= Document =
** Start **

Algorithms

Here it is, from thirty-thousand feet, as they say.

Why Study Algorithms

Studying algorithms helps you develop widely applicable analytical skills—you learn not just how to solve individual problems but to develop recipes for getting answers to many problems.

“A person well-trained in computer science knows how to deal with algorithms: how to construct them, manipulate them, understand them, analyze them. This knowledge is preparation for much more than writing good computer programs; it is a general-purpose mental tool that will be a definite aid to the understanding of other subjects, whether they be chemistry, linguistics, or music, etc. The reason for this may be understood in the following way: It has often been said that a person does not really understand something until after teaching it to someone else. Actually, a person does not really understand something until after teaching it to a computer, i.e., expressing it as an algorithm . . . An attempt to formalize things as algorithms leads to a much deeper understanding than if we simply try to comprehend things in the traditional way.” — Donald Knuth

And:

“Algorithmics is more than a branch of computer science. It is the core of computer science, and, in all fairness, can be said to be relevant to most of science, business, and technology.” — David Harel

Classifying Algorithms

Primary dimensions:

By domain
By complexity class
By underlying data structure
By problem solving strategy IMPORTANT

Secondary concerns include:

Is the algorithm sequential or parallel?

** End **

= Exercise task a =
Output, word for word, the part of the algorithms page that opens with the words containing "Why Study Algorithms" and closes with "to many problems.".
The listing that comes next has no connection to the algorithms page.

[Text and item location entries]
** Start **

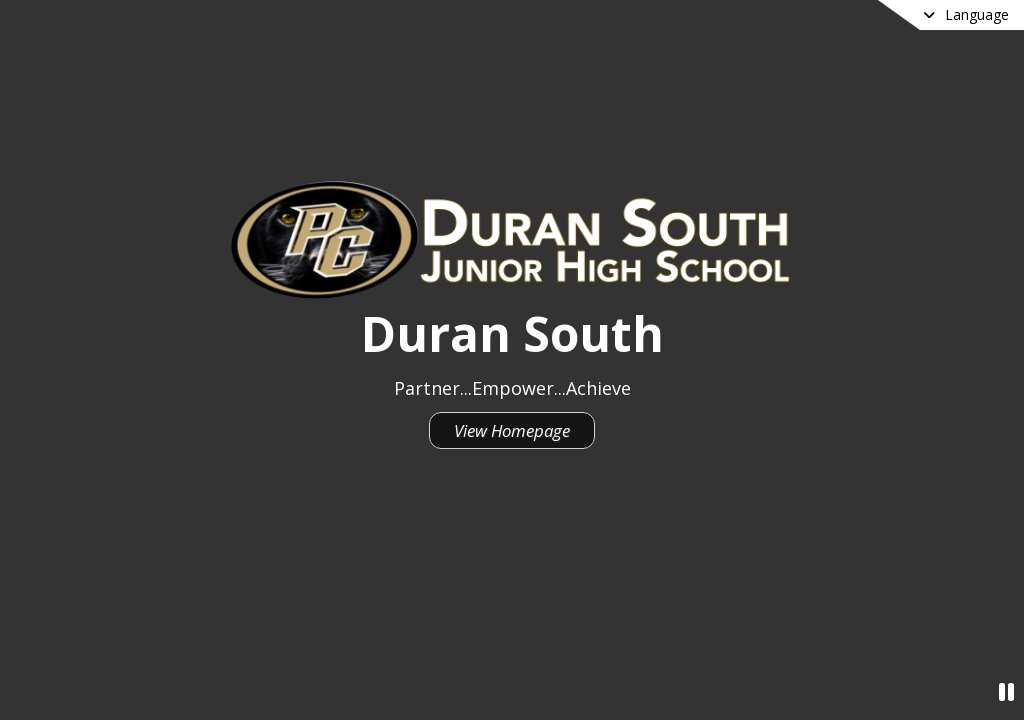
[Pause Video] (1006, 691)
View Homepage (512, 430)
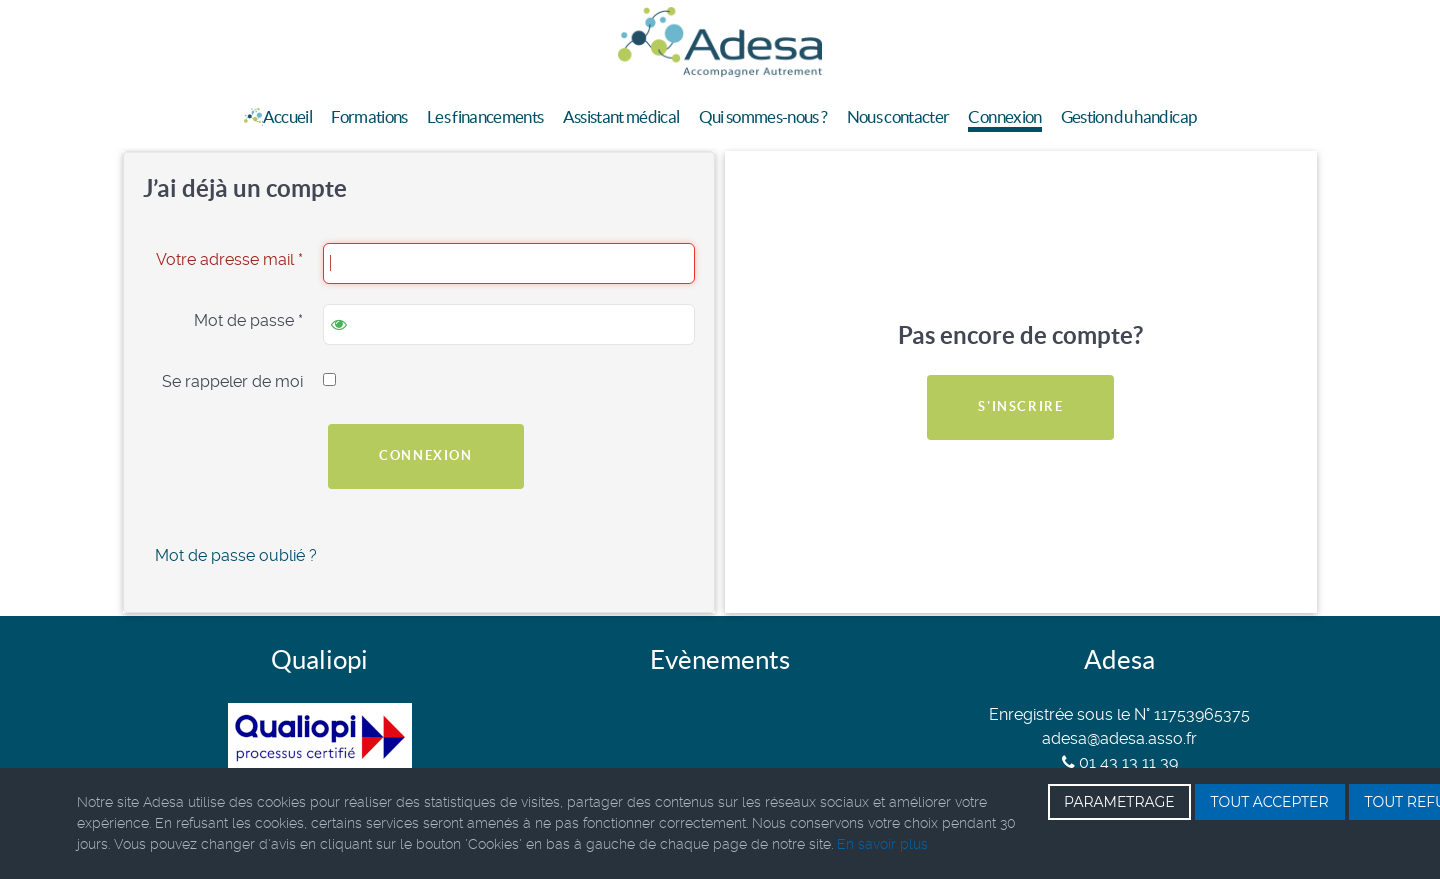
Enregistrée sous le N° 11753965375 (1119, 714)
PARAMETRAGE (1119, 802)
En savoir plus (882, 844)
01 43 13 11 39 (1120, 762)
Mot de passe (248, 320)
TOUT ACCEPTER (1270, 802)
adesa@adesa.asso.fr (1119, 738)
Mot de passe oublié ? (236, 555)
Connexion (425, 455)
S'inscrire (1020, 406)
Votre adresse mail (229, 259)
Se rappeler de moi (232, 381)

** End **

= Exercise task b =
Return, unchanged, the part of the listing that opens with the line containing "Connexion (425, 455)" and runs through the last line of the listing, both ends included.

= Right answer a =
Why Study Algorithms

Studying algorithms helps you develop widely applicable analytical skills—you learn not just how to solve individual problems but to develop recipes for getting answers to many problems.

= Right answer b =
Connexion (425, 455)
S'inscrire (1020, 406)
Votre adresse mail (229, 259)
Se rappeler de moi (232, 381)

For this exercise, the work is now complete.